Try it — Copy every line from the records below that holds the word "selector".

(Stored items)
::::::::

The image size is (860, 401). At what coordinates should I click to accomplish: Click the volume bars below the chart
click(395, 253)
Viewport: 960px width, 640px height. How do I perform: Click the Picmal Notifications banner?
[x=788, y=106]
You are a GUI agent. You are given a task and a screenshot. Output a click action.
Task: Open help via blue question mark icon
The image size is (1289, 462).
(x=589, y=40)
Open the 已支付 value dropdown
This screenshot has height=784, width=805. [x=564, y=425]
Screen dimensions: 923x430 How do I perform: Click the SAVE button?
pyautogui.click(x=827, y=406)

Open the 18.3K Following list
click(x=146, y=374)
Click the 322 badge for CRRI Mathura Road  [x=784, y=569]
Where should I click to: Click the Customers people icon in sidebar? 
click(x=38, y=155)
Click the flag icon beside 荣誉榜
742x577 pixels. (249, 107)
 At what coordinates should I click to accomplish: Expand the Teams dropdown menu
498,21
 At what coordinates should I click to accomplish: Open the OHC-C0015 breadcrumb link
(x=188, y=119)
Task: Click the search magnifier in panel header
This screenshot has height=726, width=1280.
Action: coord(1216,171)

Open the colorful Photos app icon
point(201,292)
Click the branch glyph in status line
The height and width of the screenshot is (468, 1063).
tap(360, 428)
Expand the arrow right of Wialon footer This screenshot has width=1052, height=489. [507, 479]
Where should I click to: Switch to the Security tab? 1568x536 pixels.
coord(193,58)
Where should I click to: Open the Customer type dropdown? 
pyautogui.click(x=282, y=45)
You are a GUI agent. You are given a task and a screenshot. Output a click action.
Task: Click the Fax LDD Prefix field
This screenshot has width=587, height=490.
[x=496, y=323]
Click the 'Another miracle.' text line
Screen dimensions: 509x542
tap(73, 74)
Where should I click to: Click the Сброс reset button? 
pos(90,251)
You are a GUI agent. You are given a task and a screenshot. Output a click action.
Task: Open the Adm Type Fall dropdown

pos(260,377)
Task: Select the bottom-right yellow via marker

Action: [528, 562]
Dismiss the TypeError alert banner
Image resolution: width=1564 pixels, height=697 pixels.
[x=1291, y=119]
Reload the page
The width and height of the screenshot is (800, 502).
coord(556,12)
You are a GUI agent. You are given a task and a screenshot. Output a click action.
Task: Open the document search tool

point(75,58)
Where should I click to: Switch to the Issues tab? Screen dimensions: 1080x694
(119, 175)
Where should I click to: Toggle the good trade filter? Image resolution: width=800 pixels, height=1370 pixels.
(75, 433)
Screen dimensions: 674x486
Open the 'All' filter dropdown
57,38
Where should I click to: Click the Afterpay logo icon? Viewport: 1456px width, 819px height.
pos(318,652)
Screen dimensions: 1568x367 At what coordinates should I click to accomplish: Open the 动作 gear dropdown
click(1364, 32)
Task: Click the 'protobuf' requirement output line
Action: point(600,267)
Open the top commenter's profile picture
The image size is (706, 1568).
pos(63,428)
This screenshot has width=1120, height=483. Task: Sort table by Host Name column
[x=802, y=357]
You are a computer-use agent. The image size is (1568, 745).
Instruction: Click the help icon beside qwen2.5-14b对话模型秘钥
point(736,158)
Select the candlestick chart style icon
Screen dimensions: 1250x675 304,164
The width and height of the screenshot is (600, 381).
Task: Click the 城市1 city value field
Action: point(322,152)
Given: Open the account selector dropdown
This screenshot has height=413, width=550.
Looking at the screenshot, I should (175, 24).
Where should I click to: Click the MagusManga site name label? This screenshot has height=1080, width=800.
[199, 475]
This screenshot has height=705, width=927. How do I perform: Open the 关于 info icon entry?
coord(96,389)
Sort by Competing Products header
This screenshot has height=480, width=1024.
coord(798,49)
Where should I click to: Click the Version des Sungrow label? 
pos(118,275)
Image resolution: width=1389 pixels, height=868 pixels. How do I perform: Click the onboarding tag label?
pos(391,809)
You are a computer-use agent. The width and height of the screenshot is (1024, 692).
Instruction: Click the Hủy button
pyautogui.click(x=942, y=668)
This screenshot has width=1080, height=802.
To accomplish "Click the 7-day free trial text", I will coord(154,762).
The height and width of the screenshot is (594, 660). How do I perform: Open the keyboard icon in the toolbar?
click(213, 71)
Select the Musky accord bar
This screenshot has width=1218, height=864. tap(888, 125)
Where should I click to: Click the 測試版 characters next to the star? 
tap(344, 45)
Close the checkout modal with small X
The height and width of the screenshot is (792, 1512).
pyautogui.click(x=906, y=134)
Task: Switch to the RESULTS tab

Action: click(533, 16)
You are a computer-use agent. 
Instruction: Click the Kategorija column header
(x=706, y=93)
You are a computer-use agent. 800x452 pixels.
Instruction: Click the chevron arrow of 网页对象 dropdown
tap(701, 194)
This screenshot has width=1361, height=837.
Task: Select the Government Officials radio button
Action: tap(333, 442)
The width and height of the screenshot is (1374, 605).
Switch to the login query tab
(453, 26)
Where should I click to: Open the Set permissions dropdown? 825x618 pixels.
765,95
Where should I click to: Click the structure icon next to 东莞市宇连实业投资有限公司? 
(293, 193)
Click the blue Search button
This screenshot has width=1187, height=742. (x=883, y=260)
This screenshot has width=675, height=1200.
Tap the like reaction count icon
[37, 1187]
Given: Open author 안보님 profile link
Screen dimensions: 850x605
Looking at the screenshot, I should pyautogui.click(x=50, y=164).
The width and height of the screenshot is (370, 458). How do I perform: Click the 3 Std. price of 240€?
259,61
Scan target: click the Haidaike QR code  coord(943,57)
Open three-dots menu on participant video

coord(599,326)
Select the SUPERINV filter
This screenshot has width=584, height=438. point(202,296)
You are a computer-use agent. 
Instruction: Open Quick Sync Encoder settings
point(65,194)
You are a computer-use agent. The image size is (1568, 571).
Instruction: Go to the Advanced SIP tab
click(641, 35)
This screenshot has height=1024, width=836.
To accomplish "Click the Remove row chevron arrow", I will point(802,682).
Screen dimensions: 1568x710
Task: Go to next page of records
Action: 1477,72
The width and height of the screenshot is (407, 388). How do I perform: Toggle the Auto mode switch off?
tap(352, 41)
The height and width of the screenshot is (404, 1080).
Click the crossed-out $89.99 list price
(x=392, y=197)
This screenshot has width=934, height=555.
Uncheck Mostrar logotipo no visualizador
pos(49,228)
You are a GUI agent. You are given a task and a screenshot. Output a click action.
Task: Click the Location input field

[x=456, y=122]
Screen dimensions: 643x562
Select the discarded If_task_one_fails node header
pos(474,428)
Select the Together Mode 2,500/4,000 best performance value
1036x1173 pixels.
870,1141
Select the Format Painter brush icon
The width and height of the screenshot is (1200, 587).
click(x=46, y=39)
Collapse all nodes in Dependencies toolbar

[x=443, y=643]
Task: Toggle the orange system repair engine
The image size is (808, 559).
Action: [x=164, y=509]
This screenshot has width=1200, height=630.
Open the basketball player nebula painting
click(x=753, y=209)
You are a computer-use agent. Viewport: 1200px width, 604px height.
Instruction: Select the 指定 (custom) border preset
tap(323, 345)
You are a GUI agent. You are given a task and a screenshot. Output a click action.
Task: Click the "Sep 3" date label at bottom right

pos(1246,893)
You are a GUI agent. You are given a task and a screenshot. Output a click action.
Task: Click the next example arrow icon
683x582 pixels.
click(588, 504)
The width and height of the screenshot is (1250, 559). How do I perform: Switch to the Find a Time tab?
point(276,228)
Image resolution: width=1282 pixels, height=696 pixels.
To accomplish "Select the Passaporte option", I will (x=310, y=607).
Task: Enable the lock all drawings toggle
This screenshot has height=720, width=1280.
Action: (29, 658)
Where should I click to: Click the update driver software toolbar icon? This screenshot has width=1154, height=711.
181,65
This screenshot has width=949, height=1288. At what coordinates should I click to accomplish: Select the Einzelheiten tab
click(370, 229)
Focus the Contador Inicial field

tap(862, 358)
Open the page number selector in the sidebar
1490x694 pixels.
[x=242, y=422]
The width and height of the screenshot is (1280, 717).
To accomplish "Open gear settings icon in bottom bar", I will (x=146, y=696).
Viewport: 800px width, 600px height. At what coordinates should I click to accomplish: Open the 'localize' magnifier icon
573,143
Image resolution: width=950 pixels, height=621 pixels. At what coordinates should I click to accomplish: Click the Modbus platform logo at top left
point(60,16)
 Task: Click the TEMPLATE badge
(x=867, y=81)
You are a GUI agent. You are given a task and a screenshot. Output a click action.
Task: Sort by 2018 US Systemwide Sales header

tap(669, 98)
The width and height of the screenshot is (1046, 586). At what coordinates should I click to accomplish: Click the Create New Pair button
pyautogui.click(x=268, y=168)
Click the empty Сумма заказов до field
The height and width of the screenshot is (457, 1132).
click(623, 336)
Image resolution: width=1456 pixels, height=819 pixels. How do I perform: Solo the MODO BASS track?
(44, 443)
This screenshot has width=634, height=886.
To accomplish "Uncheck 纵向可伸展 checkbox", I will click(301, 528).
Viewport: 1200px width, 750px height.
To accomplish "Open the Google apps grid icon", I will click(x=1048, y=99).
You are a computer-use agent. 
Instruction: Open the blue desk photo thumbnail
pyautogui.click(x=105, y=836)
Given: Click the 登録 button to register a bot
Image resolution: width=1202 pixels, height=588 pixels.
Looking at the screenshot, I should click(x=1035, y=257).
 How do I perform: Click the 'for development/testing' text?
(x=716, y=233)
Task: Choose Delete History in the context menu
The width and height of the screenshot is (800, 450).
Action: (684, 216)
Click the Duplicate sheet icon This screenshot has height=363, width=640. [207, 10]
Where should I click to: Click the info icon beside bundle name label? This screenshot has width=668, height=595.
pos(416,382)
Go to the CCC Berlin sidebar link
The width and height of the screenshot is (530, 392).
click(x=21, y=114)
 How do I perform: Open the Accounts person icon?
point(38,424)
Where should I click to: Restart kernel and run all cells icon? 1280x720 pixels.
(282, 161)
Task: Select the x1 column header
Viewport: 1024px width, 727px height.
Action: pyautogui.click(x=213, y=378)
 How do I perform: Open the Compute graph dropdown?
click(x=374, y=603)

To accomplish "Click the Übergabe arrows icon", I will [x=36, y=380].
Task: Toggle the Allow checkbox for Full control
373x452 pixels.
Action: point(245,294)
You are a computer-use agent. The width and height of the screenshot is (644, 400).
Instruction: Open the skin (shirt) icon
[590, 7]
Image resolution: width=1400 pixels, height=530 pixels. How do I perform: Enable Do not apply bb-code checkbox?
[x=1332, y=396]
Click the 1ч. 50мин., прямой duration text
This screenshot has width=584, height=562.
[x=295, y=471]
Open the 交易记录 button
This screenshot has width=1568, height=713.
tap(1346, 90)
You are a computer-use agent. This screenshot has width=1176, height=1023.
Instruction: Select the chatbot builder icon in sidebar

::::::::

Your solution —
Given: Open the account selector dropdown
Open the page number selector in the sidebar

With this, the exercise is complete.